If Sher was disappointed by the lack of major screen roles he hid it well. In Shadey (1985) he played a man who performs a sex change operation on himself. There was a small flurry in the second half of the 1990s. In Mrs Brown (1997) he caught the eye as Disraeli, and the following year as Dr Moth in Shakespeare in Love. He was a hammy Sergeant Cuff, Wilkie Collins’s prototype detective, in a TV adaptation of The Moonstone. His bravest screen performance was in Alive and Kicking (1996), also known as Indian Summer, a barely remembered film scripted by Martin Sherman about an Aids counsellor who has an affair with a ballet dancer diagnosed as HIV-positive. It contained the frankest depiction of homosexual love-making yet filmed with such an established actor. Opposite Jason Flemyng, Sher played the scene naked with his knees behind his ears. “It was incredibly brave of me!” he said. “I find that kind of stuff very difficult. It’s going beyond the normal call of actorly duty. We were both very relieved when the day was over.” There was the odd award for these performances, but he found attending awards ceremonies difficult: in 1997 he was happy to be out of town when he won an Olivier for Stanley, and again when he was nominated for a Tony. (He also won an Olivier jointly for Richard III and Torch Song Trilogy in 1985.)Antony Sher as FalstaffThat there weren’t more screen leads “actually ceased to be an issue for me,” he said years later. “People have an idea that films are what everyone wants to do. Maybe I did think that as well. A few years ago my agent said, ‘If you really want to do it you are going to have to stop doing these big theatre contracts. Let’s take some time out, read scripts, go up for things.’ And I’ve never read so much rubbish in all my life. I went up for some things. It just doesn’t work for me because what I can do as an actor I can’t bring into a room to meet someone. This is what a film director would be meeting and you’d think, ‘He’s not very interesting.’ And I don’t get the part. But American film actors – they are what you meet. That’s what they do. And that’s not me.”
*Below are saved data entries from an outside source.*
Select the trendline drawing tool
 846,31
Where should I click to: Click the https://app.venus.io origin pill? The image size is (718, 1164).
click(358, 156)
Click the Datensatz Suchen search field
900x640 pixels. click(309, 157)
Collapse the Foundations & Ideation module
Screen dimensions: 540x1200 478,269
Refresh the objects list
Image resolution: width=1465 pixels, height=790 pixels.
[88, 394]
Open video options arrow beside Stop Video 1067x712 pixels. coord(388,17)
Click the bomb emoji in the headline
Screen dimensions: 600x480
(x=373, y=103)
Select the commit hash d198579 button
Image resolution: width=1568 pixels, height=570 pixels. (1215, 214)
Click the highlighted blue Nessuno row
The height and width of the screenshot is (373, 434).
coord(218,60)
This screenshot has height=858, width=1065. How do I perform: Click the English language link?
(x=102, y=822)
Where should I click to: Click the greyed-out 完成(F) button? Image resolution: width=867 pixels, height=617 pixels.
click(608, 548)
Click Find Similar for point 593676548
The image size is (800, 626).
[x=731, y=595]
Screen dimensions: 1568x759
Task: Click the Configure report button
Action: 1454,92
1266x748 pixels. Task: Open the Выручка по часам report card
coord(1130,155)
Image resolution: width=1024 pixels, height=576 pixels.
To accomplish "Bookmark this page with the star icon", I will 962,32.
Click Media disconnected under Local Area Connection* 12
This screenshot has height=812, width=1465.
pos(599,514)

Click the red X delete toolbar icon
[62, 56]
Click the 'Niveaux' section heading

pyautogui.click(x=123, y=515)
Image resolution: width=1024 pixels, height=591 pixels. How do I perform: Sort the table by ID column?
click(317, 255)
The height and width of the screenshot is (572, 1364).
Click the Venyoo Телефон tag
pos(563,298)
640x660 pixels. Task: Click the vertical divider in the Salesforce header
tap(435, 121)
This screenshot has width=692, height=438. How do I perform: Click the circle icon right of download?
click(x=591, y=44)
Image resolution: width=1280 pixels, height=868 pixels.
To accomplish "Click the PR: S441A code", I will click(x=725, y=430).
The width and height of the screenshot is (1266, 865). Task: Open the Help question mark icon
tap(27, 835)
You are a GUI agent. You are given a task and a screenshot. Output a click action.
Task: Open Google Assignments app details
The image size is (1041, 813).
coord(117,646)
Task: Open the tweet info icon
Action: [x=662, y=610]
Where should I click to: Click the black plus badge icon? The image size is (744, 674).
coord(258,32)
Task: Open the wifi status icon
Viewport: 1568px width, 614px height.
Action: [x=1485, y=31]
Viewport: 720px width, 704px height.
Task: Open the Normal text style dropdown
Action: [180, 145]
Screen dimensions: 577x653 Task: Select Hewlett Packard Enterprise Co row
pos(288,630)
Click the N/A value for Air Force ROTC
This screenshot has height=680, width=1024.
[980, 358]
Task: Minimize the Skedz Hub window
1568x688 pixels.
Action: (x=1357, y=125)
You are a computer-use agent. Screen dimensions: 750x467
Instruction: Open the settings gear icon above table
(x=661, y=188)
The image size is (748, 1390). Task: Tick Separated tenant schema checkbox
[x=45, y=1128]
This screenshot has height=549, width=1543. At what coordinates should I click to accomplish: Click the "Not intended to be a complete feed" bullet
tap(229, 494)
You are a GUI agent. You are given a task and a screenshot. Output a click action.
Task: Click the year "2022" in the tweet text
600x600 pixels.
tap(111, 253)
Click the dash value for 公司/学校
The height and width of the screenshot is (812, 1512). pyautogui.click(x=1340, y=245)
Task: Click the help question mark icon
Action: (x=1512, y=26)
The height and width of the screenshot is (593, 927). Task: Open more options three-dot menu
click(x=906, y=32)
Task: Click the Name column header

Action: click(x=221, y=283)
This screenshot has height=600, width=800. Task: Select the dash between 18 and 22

Instead he committed to a lifelong exploration of the great writers and the great roles. Too numerous to list, they included Shylock, Cyrano, Falstaff (pictured above with Alex Hassell), Arturo Ui, Leontes, Tamburlaine, Macbeth and Prospero. In work by contemporary playwrights he shone in, among others, Tom Stoppard's Travesties, Peter Flannery's Singer, Peter Barnes's Red Noses, Arthur Miller's Death of a Salesman and Broken Glass. Climactically, in 2019 he and his compatriot, the actor-playwright John Kani, appeared in Kani's two-hander Kunene and the King. Ostensibly about a black carer and his white terminal patient, it also told of their shared history as South Africans growing up under apartheid.

When Sher was playing Edmund Kean in 2007, in a play adapted from Alexandre Dumas by Jean-Paul Sartre about what it takes to be a very great actor, he came across one speech in particular, delivered to an aspiring actress, which puts in a nutshell everything he had been wanting to say about this strange and unique profession to which he had devoted his life: “You act to lie, to lie to yourself, to be what you cannot be and because you are disgusted with what you are. You act so as not to know yourself and because you know yourself too well. You act because you’d go mad if you didn’t.”

“It’s hard to believe that someone who isn’t an actor could have written that,” he said. “All those levels of self-loathing and vanity and self-display.”